#### Task prompt
Every record must be reproduced exactly. Leave none out.

(Recorded data)
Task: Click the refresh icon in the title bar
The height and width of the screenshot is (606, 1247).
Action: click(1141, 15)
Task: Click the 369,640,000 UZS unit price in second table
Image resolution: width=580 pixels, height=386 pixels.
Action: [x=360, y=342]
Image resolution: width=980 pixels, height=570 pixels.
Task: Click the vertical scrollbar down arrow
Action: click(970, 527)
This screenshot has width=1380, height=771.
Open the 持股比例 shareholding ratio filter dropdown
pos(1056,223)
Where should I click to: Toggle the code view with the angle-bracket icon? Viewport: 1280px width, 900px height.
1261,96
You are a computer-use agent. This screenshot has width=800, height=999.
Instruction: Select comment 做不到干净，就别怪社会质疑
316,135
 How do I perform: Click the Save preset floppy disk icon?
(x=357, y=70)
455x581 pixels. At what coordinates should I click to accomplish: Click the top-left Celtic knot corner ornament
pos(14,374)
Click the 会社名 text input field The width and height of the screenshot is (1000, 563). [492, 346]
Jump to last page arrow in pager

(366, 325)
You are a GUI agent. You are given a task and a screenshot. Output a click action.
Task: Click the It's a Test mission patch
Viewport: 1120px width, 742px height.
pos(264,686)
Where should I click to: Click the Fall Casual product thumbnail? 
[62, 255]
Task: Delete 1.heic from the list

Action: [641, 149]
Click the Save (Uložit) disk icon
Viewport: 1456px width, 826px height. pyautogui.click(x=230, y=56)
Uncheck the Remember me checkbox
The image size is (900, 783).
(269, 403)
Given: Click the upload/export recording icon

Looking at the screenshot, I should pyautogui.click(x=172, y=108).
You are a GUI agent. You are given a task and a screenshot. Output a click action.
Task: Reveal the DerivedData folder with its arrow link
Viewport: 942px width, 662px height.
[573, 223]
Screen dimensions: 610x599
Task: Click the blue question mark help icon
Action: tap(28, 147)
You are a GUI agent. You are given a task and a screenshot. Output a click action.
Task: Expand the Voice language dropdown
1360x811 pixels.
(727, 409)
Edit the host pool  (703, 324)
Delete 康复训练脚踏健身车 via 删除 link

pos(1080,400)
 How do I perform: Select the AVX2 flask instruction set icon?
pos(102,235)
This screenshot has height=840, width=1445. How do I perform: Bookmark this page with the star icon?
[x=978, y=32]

#### Task answer
Task: Click the refresh icon in the title bar
The height and width of the screenshot is (606, 1247).
Action: click(1141, 15)
Task: Click the 369,640,000 UZS unit price in second table
Image resolution: width=580 pixels, height=386 pixels.
Action: [x=360, y=342]
Image resolution: width=980 pixels, height=570 pixels.
Task: Click the vertical scrollbar down arrow
Action: click(970, 527)
This screenshot has width=1380, height=771.
Open the 持股比例 shareholding ratio filter dropdown
pos(1056,223)
Where should I click to: Toggle the code view with the angle-bracket icon? Viewport: 1280px width, 900px height.
1261,96
You are a computer-use agent. This screenshot has width=800, height=999.
Instruction: Select comment 做不到干净，就别怪社会质疑
316,135
 How do I perform: Click the Save preset floppy disk icon?
(x=357, y=70)
455x581 pixels. At what coordinates should I click to accomplish: Click the top-left Celtic knot corner ornament
pos(14,374)
Click the 会社名 text input field The width and height of the screenshot is (1000, 563). [492, 346]
Jump to last page arrow in pager

(366, 325)
You are a GUI agent. You are given a task and a screenshot. Output a click action.
Task: Click the It's a Test mission patch
Viewport: 1120px width, 742px height.
pos(264,686)
Where should I click to: Click the Fall Casual product thumbnail? 
[62, 255]
Task: Delete 1.heic from the list

Action: [641, 149]
Click the Save (Uložit) disk icon
Viewport: 1456px width, 826px height. pyautogui.click(x=230, y=56)
Uncheck the Remember me checkbox
The image size is (900, 783).
(269, 403)
Given: Click the upload/export recording icon

Looking at the screenshot, I should pyautogui.click(x=172, y=108).
You are a GUI agent. You are given a task and a screenshot. Output a click action.
Task: Reveal the DerivedData folder with its arrow link
Viewport: 942px width, 662px height.
[573, 223]
Screen dimensions: 610x599
Task: Click the blue question mark help icon
Action: tap(28, 147)
You are a GUI agent. You are given a task and a screenshot. Output a click action.
Task: Expand the Voice language dropdown
1360x811 pixels.
(727, 409)
Edit the host pool  (703, 324)
Delete 康复训练脚踏健身车 via 删除 link

pos(1080,400)
 How do I perform: Select the AVX2 flask instruction set icon?
pos(102,235)
This screenshot has height=840, width=1445. How do I perform: Bookmark this page with the star icon?
[x=978, y=32]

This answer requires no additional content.